Children's party game

Musical statues is a game played at children's birthday parties. Originating from the United Kingdom, the game is similar to musical chairs and is part of the "Jerusalem games", of which elimination is an element . It is also known as freeze dance in the United States and statue dance in Philippines.

==Rules==
Players stand in an area, usually a dance hall, with one person controlling the music. When the music starts the players should dance along to it, and when it stops, they must freeze in position. Any player moving or laughing while the music has stopped is out of the game. Play continues until there is only one person left, who will be announced as the winner.

==Variations==
In the newspaper dance game, players must dance on a sheet of newspaper without stepping off of it. Whenever the music stops and players freeze, the pieces of newspaper are torn in half to a smaller size.
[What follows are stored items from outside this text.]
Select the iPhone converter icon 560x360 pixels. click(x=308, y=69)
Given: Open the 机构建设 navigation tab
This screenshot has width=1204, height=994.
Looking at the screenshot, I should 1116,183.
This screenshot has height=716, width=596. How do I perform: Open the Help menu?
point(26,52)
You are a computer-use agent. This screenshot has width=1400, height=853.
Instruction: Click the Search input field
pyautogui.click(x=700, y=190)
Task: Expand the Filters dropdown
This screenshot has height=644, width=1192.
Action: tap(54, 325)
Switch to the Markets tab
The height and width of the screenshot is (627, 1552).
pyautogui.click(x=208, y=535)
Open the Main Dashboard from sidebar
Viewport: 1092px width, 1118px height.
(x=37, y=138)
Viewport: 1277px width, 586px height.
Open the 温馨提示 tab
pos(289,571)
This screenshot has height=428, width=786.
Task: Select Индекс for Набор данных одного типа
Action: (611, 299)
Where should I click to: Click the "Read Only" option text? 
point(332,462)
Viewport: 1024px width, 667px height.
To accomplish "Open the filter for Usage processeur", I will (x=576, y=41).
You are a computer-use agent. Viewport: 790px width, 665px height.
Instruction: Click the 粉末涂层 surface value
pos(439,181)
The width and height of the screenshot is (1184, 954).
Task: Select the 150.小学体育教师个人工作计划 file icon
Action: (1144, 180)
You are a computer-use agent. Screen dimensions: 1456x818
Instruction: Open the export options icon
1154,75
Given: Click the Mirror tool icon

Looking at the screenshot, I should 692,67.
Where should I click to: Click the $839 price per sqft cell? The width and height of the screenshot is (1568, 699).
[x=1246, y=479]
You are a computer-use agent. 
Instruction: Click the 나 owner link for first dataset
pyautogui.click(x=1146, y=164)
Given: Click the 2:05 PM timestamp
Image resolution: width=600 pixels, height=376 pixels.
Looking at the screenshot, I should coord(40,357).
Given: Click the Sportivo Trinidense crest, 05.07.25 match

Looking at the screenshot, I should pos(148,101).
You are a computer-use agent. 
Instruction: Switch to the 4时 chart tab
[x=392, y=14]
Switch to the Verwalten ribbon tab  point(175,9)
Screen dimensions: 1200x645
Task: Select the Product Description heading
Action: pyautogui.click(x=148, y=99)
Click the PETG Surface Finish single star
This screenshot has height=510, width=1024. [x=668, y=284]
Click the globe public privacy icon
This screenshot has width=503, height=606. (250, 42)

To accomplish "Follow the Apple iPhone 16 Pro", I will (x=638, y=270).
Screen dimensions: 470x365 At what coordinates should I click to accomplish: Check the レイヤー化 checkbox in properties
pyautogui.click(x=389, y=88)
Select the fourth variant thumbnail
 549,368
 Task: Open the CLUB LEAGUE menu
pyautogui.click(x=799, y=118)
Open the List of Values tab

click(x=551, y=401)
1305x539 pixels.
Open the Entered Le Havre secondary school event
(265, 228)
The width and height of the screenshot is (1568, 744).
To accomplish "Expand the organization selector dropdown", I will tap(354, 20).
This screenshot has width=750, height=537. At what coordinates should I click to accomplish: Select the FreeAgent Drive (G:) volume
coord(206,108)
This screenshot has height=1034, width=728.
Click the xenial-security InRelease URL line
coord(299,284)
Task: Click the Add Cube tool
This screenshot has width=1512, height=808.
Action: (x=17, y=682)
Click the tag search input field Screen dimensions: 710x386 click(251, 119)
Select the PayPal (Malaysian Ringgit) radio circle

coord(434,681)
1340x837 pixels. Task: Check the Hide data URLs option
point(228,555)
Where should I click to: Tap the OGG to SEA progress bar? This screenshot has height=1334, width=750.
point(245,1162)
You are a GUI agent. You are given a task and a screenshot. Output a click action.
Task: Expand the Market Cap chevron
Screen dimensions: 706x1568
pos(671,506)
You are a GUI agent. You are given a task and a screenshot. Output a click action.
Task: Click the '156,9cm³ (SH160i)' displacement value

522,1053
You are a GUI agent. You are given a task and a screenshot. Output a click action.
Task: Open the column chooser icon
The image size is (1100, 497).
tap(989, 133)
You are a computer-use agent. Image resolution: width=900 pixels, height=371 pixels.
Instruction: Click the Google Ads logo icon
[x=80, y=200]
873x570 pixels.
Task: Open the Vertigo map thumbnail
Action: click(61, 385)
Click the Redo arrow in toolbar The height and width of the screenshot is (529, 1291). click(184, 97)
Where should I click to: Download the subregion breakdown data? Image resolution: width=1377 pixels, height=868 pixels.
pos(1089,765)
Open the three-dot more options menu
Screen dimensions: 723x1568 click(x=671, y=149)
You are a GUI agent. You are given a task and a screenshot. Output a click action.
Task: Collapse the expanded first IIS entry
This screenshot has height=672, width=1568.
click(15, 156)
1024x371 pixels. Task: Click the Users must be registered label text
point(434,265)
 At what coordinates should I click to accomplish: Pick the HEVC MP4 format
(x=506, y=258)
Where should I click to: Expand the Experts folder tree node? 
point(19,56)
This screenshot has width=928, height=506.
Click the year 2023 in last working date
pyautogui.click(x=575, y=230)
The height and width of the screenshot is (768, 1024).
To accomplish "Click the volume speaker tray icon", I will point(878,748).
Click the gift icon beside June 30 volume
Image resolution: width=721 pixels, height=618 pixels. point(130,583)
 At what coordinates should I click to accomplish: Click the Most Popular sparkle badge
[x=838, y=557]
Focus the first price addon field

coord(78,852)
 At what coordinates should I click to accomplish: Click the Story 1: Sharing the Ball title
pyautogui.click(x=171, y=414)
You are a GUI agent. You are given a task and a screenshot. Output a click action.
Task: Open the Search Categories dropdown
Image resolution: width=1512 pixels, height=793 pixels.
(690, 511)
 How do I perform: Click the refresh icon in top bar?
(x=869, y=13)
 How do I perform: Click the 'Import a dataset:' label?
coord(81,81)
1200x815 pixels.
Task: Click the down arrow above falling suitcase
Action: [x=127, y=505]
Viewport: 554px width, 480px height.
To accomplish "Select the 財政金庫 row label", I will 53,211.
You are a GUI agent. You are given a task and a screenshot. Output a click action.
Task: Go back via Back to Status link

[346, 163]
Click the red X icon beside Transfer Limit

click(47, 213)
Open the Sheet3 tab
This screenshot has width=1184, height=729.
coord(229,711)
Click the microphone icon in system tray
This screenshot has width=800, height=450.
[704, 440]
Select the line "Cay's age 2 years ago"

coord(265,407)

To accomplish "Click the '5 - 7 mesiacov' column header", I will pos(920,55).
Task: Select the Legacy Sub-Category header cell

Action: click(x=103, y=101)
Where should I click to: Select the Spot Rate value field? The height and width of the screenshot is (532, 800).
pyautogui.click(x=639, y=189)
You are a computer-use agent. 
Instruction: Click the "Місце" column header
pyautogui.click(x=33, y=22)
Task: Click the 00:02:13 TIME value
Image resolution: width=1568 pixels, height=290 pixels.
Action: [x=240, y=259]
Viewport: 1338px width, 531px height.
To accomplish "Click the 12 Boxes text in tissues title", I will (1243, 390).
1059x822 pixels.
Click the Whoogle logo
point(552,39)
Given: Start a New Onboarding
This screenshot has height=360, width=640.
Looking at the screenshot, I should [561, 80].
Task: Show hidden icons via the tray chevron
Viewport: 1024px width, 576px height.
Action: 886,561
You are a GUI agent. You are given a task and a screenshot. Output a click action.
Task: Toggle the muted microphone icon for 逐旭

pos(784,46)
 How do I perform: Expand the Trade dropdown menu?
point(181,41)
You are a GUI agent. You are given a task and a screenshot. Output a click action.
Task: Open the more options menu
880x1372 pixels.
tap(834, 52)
For another version, pairs of players dance around the sheet, which they must step on as the music stops; the newspaper being folded to smaller sizes as the game progresses.

In the traffic light game, players run around pretending to be vehicles, and must freeze when the game runner shouts "red!"

==World record==
The world record for musical statues was set on 16 August 2013. Over 1,500 students at Mansfield State High School in Brisbane, Australia, participated in the event.

==In popular culture==
In the opening credits to the Australian children's animated series Bluey, the characters play a game of musical statues.